Der Multiplayer-Modus stellt auf jeden Fall online eine ordentliche Bereicherung dar, weil man sich mit bis zu 19 anderen menschlichen Fahrern parallel messen kann. Letztes Jahr waren es noch maximal 12 Spieler, da wurde von den Machern einiges erweitert und draufgelegt. Auch wenn man sagen muss, dass es leider online seltenst zu vielen Spielern reicht, wenn überhaupt mal ein Spiel stattfinden sollte. Wenn man dann aber durch Zufall mal mit zwischen 15 und 19 anderen Spielern auf der Piste unterwegs ist, dann muss man echt aufpassen, dass man nicht süchtig wird. Es macht einfach einen Heidenspaß.

Grafik und Sound

Technisch gesehen geht MotoGP 09/10 leider bei weitem nicht an die Grenzen des heute Machbaren. Die Menüstruktur ist zwar durchdacht, wirkt aber optisch eher langweilig und wenig spektakulär. Die Grafik während der eigentlichen Rennen kann da schon ein wenig mehr überzeugen. Die Originalrennkurse kommen  authentisch rüber und wirken dank einiger Details neben der Strecke auch recht farbenfroh. Trotz allem hätte man noch mehr Augenmerk auf dieses Drumherum legen können, um das ganze atmosphärisch auf einen höheren Level zu heben. Was sehr gut umgesetzt ist, sind zum einen Geschwindigkeitsgefühl, das durch einen Verwischungseffekt bei höheren Geschwindigkeiten erreicht wird, und die Wettereffekte, wobei es schon echt Spaß mach bei strömendem Regen über die Strecke zu sausen. Der Sound und die Audioeffekte gehen bei der ganzen Sache auch in Ordnung, ohne aber wirklich zu überzeugen. So kann man das Motorengeräusch definitiv  ertragen, ja es trägt sogar zur insgesamt guten bis sehr guten Rennatmosphäre seinen Teil dazu bei.

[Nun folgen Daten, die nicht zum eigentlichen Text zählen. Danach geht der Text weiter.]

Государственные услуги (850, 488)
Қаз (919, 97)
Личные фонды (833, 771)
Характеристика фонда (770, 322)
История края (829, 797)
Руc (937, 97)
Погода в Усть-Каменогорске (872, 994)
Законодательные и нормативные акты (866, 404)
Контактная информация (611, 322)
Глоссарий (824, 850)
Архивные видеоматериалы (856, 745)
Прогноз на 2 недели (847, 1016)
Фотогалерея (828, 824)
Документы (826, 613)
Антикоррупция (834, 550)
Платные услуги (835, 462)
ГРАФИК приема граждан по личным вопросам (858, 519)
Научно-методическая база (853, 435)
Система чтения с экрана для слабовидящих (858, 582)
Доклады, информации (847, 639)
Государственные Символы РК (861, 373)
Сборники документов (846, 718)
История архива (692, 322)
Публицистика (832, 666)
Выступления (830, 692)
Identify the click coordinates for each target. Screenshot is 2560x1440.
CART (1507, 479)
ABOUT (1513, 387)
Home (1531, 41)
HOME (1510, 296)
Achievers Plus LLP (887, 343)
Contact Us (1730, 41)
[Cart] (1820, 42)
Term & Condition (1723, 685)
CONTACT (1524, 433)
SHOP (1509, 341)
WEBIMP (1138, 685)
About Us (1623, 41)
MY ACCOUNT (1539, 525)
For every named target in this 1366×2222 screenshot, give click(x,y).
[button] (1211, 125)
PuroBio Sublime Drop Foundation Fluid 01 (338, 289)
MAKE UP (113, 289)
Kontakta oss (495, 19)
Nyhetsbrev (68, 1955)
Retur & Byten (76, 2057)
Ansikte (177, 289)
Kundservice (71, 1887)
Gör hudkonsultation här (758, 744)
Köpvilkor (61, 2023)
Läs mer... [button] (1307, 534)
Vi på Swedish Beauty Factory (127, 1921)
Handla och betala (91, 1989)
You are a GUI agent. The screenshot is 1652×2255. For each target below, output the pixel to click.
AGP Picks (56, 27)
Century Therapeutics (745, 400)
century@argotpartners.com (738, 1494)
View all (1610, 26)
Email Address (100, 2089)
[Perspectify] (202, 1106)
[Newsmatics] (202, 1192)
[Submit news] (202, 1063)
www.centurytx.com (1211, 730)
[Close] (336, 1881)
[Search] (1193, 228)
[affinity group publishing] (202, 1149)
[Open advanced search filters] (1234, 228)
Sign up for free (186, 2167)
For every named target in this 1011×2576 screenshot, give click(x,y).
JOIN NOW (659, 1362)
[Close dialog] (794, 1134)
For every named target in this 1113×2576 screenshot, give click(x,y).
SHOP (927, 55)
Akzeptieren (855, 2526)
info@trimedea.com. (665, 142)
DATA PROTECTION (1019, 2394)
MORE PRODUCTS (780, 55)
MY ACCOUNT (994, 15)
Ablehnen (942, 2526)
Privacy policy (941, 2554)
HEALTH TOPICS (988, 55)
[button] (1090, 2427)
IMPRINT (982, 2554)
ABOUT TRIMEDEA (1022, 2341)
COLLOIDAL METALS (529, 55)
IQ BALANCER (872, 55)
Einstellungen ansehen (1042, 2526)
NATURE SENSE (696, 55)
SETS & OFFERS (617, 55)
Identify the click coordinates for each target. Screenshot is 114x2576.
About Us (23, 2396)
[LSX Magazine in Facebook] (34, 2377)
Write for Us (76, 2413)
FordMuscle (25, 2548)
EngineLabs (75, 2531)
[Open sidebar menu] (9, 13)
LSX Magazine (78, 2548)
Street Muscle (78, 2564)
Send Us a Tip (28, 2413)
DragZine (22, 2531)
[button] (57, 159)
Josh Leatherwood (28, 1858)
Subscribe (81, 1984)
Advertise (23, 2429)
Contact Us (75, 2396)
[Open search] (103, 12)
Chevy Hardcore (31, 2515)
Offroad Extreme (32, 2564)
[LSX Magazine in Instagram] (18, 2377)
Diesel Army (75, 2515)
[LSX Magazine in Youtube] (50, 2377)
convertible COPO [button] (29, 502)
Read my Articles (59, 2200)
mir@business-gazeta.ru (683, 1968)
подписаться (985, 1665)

Was aber wirklich schrecklich umgesetzt wurde, ist der Sprecher, der euch während der Übungs-, Qualifikations- und Tutorialphasen immer wieder Tipps gibt und euch mit flotten Sprüchen zu motivieren versucht. Diesen habe ich im Tutorial so gut wie gar nicht verstanden, weil die Effekte in der Initialeinstellung einfach viel zu laut eingestellt sind. Auch die Sprüche während des Rennens hätte man sich sparen können, man versteht sie nicht und kann sich auch sowieso nicht wirklich darauf konzentrieren. Insgesamt gesehen geht die technische Realisierung des Spiels in Ordnung. Sicher, man hätte einiges besser oder anders machen können, aber auf jeden Fall kommt trotz aller Mängel eine gewisse, spaßige Rennatmosphäre auf!


Das Fazit von: DeWerni

DeWerni

Die Entwickler von Monumental Games haben bei dieser Ausgabe wieder mehr richtig gemacht als in den vergangenen zwei Versionen, allerdings gibt es immer noch einiges zu mäkeln. Das steckt noch viel Potential drin. Gut ist auf alle Fälle die Integration der Manager-Komponente in die Karriere, die doch wenigstens für eine Weile Spaß und Motivation bringt. Zu verbessern gibt es vor allem einiges auf der technischen Seite des Spiels. Die Grafik ist zwar nett, aber nicht so 100% auf dem aktuellen Stand der Technik. Grausam ist auf jeden Fall die Sprachausgabe. Der Sprecher ist gerade während des Rennens trotz Dolby Digital-Anlage kaum zu verstehen. So läuft die Entwicklung zwar in die richtige Richtung, es wartet aber noch viel Arbeit auf die Entwickler. Hoffentlich geht die Entwicklung so Stück für Stück weiter. Hier kann man jedenfalls von kurzweiliger Rennaction für Fans und Neugierige sprechen!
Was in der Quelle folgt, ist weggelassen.